:: Given exercise ::
Filter the material below to every line that contains the string "pixels", treating uppercase and lowercase letters as different.

══ Exercise material

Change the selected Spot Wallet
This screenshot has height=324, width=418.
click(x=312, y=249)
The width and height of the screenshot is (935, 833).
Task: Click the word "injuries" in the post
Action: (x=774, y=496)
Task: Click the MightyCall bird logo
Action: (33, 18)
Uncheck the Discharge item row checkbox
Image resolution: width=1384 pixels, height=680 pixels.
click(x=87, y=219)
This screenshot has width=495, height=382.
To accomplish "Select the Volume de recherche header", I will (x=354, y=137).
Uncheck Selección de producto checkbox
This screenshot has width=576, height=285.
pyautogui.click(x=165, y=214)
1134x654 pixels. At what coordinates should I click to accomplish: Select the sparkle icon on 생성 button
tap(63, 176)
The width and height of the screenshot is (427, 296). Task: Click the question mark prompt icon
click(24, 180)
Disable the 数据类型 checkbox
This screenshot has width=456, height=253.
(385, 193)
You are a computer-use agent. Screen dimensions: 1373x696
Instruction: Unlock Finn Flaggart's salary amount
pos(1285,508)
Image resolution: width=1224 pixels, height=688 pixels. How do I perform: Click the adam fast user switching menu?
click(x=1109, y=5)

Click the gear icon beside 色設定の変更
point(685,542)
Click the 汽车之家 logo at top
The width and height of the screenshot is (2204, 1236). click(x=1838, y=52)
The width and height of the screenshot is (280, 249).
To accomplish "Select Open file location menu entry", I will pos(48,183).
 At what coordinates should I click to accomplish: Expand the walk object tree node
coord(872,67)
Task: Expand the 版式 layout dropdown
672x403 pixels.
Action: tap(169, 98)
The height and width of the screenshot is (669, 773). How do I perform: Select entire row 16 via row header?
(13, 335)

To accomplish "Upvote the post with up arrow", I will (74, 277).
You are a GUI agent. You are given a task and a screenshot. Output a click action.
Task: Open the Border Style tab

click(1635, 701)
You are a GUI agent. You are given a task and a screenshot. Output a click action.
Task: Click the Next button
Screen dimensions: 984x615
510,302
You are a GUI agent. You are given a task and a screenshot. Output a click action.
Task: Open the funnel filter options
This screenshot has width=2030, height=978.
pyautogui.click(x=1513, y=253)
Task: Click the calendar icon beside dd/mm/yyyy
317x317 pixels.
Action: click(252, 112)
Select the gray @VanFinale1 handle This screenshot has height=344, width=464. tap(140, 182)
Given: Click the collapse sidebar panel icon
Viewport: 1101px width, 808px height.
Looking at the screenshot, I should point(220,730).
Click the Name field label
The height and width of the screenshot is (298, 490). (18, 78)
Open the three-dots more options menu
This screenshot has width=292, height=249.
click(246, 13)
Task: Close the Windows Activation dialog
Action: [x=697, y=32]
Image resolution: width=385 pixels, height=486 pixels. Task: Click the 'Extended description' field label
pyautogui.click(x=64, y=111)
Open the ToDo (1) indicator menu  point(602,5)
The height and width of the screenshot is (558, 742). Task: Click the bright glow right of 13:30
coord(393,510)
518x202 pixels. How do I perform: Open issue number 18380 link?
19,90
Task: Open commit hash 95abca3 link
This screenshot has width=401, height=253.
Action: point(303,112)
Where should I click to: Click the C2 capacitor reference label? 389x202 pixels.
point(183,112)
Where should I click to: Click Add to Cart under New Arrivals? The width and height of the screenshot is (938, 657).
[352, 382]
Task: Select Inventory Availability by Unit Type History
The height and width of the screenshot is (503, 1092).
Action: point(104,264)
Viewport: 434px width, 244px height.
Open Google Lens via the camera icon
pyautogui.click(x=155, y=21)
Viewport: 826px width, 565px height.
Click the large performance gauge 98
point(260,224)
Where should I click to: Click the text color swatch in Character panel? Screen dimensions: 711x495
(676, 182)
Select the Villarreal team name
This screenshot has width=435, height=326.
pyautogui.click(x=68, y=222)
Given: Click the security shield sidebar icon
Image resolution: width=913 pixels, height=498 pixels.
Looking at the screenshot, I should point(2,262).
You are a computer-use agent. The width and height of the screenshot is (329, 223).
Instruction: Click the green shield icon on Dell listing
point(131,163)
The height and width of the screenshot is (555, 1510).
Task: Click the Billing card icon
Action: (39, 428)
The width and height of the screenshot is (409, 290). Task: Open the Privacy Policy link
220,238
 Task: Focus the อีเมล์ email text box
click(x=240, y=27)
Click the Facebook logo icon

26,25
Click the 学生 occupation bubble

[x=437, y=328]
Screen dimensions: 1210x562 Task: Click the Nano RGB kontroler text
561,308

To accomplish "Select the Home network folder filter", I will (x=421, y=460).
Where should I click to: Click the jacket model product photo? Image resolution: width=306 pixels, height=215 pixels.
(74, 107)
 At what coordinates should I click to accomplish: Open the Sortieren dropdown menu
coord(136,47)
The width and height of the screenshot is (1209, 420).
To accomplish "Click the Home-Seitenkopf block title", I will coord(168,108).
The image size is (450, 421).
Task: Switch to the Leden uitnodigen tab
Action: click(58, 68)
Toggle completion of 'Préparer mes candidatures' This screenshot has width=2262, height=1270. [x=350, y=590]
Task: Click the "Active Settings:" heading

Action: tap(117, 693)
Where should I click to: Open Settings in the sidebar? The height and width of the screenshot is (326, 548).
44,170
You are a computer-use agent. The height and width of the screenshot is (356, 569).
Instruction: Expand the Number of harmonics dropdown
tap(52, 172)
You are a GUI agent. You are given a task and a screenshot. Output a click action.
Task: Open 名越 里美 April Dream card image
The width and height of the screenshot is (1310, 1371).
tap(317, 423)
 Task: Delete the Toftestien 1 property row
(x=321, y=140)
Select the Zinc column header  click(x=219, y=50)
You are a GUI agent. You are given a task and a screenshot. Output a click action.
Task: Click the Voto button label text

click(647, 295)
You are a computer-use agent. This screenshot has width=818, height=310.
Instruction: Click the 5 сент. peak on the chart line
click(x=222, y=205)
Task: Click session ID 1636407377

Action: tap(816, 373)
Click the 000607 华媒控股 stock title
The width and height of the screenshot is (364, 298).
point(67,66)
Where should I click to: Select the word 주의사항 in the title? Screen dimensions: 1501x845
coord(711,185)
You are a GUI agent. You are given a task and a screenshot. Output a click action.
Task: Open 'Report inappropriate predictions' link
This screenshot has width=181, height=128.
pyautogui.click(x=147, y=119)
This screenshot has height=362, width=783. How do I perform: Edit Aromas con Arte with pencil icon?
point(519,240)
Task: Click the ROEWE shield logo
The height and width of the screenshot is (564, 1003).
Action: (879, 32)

════

:: The solution ::
Image resolution: width=1384 pixels, height=680 pixels.
1134x654 pixels. At what coordinates should I click to accomplish: Select the sparkle icon on 생성 button
Image resolution: width=1224 pixels, height=688 pixels. How do I perform: Click the adam fast user switching menu?
672x403 pixels.
317x317 pixels.
Image resolution: width=385 pixels, height=486 pixels. Task: Click the 'Extended description' field label
518x202 pixels. How do I perform: Open issue number 18380 link?
Where should I click to: Click the C2 capacitor reference label? 389x202 pixels.
Image resolution: width=913 pixels, height=498 pixels.
Where should I click to: Click the jacket model product photo? Image resolution: width=306 pixels, height=215 pixels.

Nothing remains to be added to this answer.